- _Your goal_:
Set the pictures aside and write down, exactly as they appear, the lines from the one containing "Given: Click the" through the end of the material.

- _Data in this exercise_:
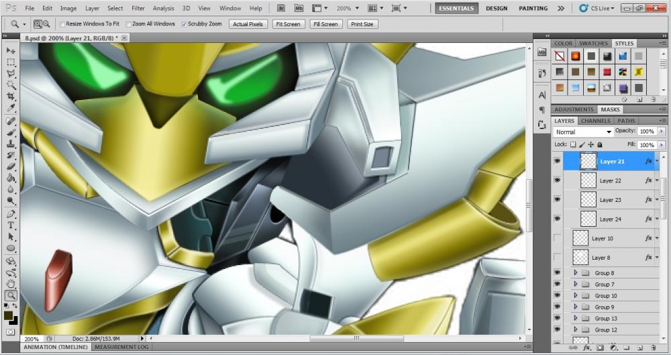Open the Filter menu

click(138, 8)
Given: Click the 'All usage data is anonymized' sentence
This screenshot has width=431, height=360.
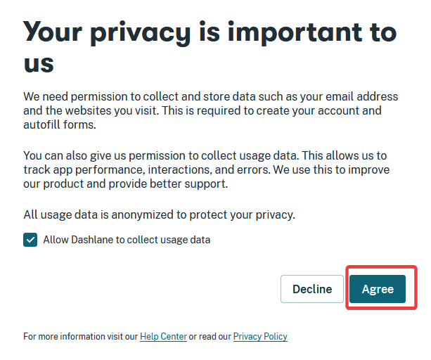Looking at the screenshot, I should (x=159, y=215).
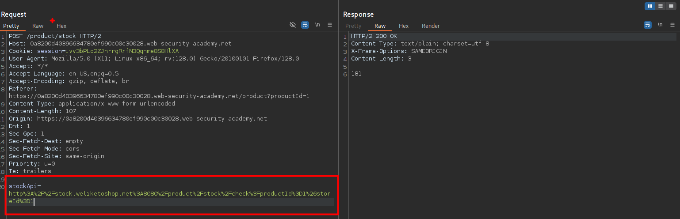Click the response body value 181

356,74
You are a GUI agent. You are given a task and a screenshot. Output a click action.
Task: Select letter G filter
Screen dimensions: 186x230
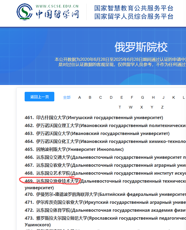tap(143, 97)

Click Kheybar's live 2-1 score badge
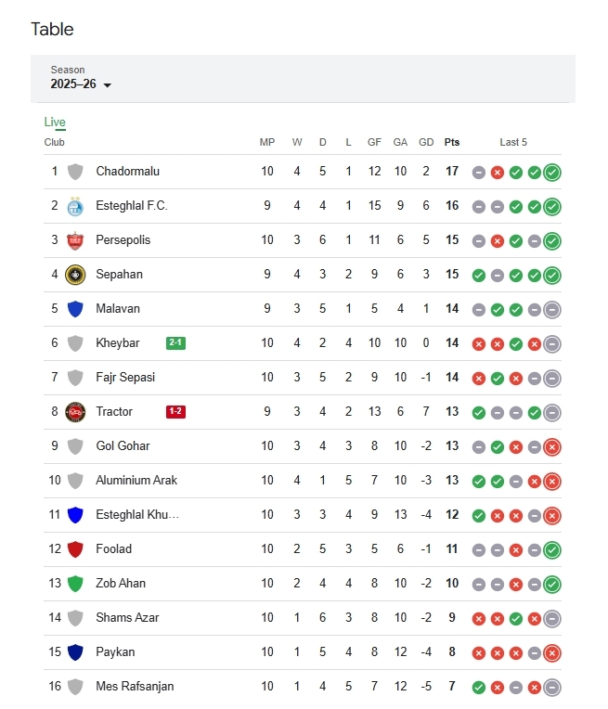[x=175, y=343]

- _Result_:
Given: Click the 'All usage data is anonymized' sentence
This screenshot has width=431, height=360.
Looking at the screenshot, I should (x=159, y=215).
Click the response body value 181

356,74
You are a GUI agent. You are given a task and a screenshot. Output a click action.
Task: Select letter G filter
Screen dimensions: 186x230
tap(143, 97)

Click Kheybar's live 2-1 score badge
[x=175, y=343]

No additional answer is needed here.